The Home Office permanent secretary insisted he had been the “target of a vicious and orchestrated briefing campaign” that had left him with no alternative but to resign from government after a career spanning 33 years.
He claimed the Cabinet Office had offered him a “financial settlement that would have avoided this outcome”, but decided to pursue a claim in the courts – a public battle that could further embarrass the government.
Sir Keir Starmer, the frontrunner in the race to succeed Jeremy Corbyn next month, said the prime minister is “losing a grip on his government”, and called an urgent investigation by the Cabinet Office into the bullying allegations. “The home secretary has a duty to come to parliament on Monday to explain the allegations made about her own conduct,” he said.
It comes after weeks of simmering tensions between Ms Patel, who was appointed home secretary last summer, and officials at the Home Office amid allegations of bullying, which she denies, and claims she is distrusted by intelligence chiefs. One report suggested the cabinet minister had tried to remove Sir Philip from the department after a series of rows.
Ms Patel is now facing demands to appear in the House of Commons on Monday to answers the allegations levelled at her after Sir Philip said he also had reports her conduct included “shouting and swearing” and “belittling people” in the department.
Describing the allegations as “extremely concerning”, his rival in the contest, Rebecca Long-Bailey, added: “Boris Johnson must address these allegations immediately.”
Yvette Cooper, the chair of parliament’s influential Home Affairs Committee, urged Mr Johnson to “get a grip” of the situation and echoed the call for an urgent probe.
She said: “Serious allegations have been made against the home secretary and these will now be pursued through an employment tribunal. However, tribunals can take months. We cannot afford to have a dysfunctional and distracted Home Office while this tribunal is going on. The work of the Home Office and home secretary is far too important for that.
“The prime minister and the cabinet secretary therefore have a duty to investigate these allegations to a much faster timetable so that the normal functioning of the Home Office can be restored”.
Another Labour MP, Stephen Doughty, added that Ms Patel’s future was now “in question”, adding: “It shows clearly how toxic and dysfunctional relationships have become at the heart of this government.”
Delivering his extraordinary statement on Saturday morning, Sir Philip insisted claims he had briefed the media in recent weeks against Ms Patel were “completely false”.
“The home secretary categorically denied any involvement in this campaign to the Cabinet Office,” he said. “I regret I do not believe her. She has not made the effort I would expect to disassociate herself from the comments.”
“Even despite this campaign, I was willing to effect a reconciliation with the home secretary – as requested by the cabinet secretary on behalf of the prime minister. But despite my efforts to engage with her, Priti Patel has made no effort to engage with me to discuss this.
“I believe that these events give me very strong grounds to claim constructive unfair dismissal, and I will be pursuing that claim in the courts.”
Addressing allegations of bullying against Ms Patel, he went on: “My experience has been extreme, but I consider there is evidence that it was part of a wider pattern of behaviour. One of my duties as permanent secretary was to protect the health, safety and wellbeing of our 35,000 people.
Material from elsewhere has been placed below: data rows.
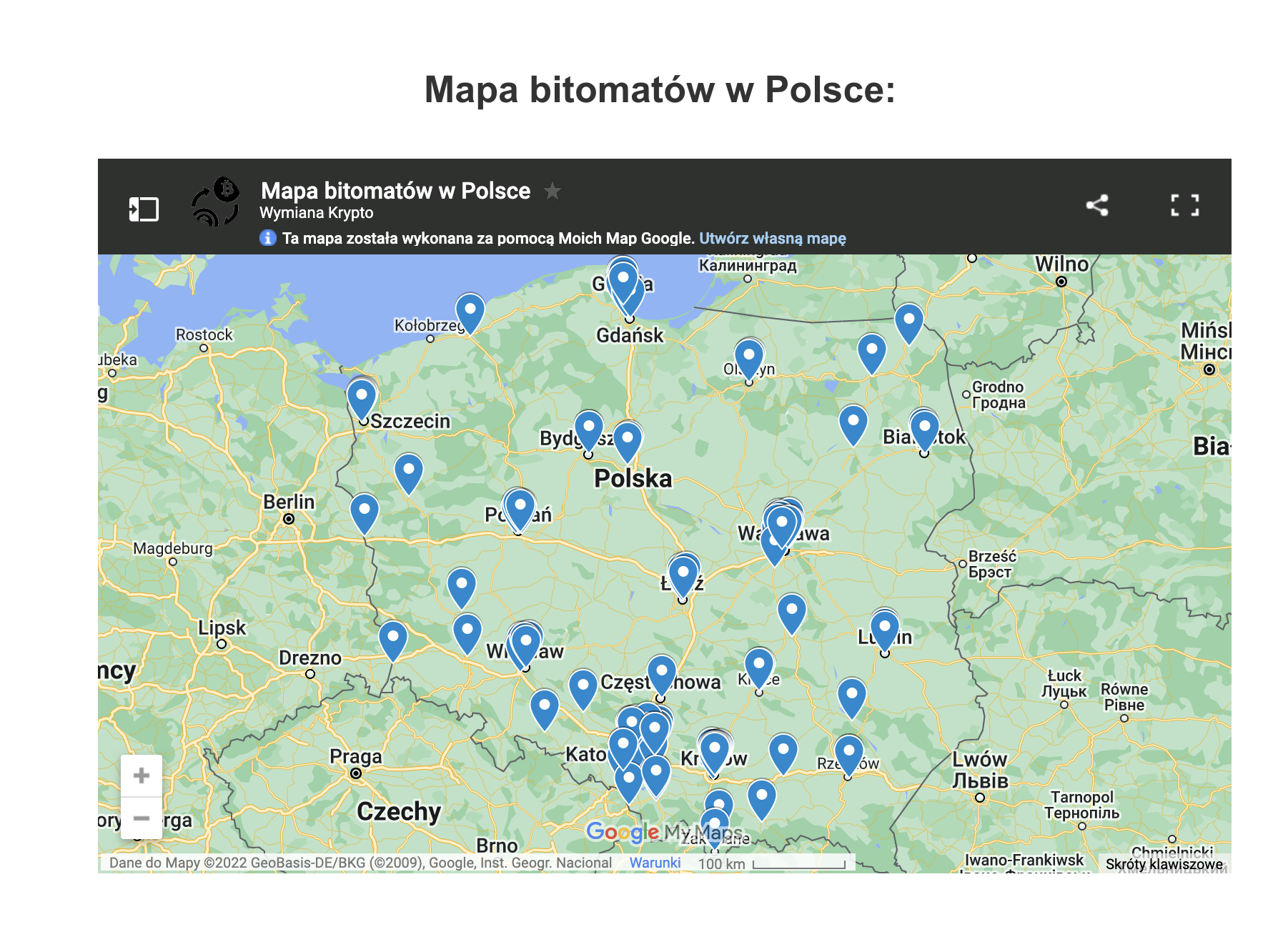The image size is (1288, 932).
Task: Open the map sidebar panel toggle
Action: [x=144, y=209]
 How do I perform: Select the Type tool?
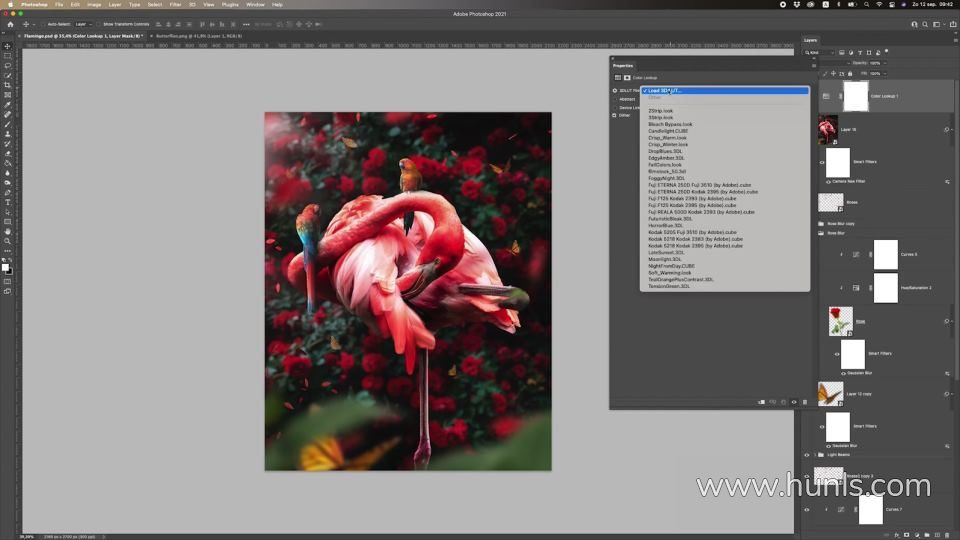8,202
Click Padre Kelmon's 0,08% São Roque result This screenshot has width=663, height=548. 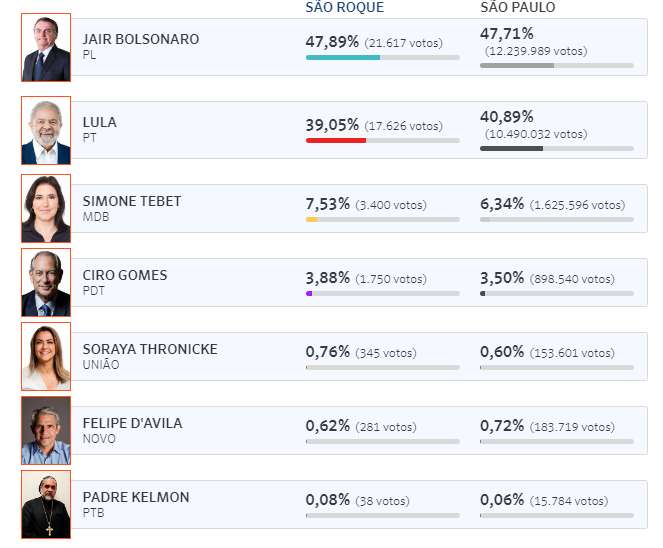(328, 500)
“I have received allegations that her conduct has included shouting and swearing, belittling people, making unreasonable and repeated demands – behaviour that created fear and that needed some bravery to call out.”
A statement from the cabinet secretary and head of the civil service, Sir Mark Sedwill, thanked the senior civil servant for his “long and dedicated career of public service”, while announcing that Shona Dunn will become acting permanent secretary at the Home Office with immediate effect.
Responding to his statement, Dave Penman, the general secretary of the FDA, the senior public servants’ union, said the resignation “demonstrates once again the destructive consequences of anonymous briefings against public servants who are unable to publicly defend themselves”.
He added: “This cowardly practice is not only ruining lives and careers, but at a time when the Home Office is being tasked with delivering a demanding government agenda on immigration, and preparing for a public health emergency, it has diverted energy and resource in to responding to unfounded accusations from sources claiming to be allies of the home secretary.
“The FDA has supported Sir Philip throughout this period and will continue to support him in his claim for constructive dismissal. He had a choice to resign and go quietly with financial compensation. Instead he has chosen to speak out against the attacks on public servants.”
Ms Patel has not yet commented on Sir Philip’s resignation and No 10 declined to respond when approached by The Independent.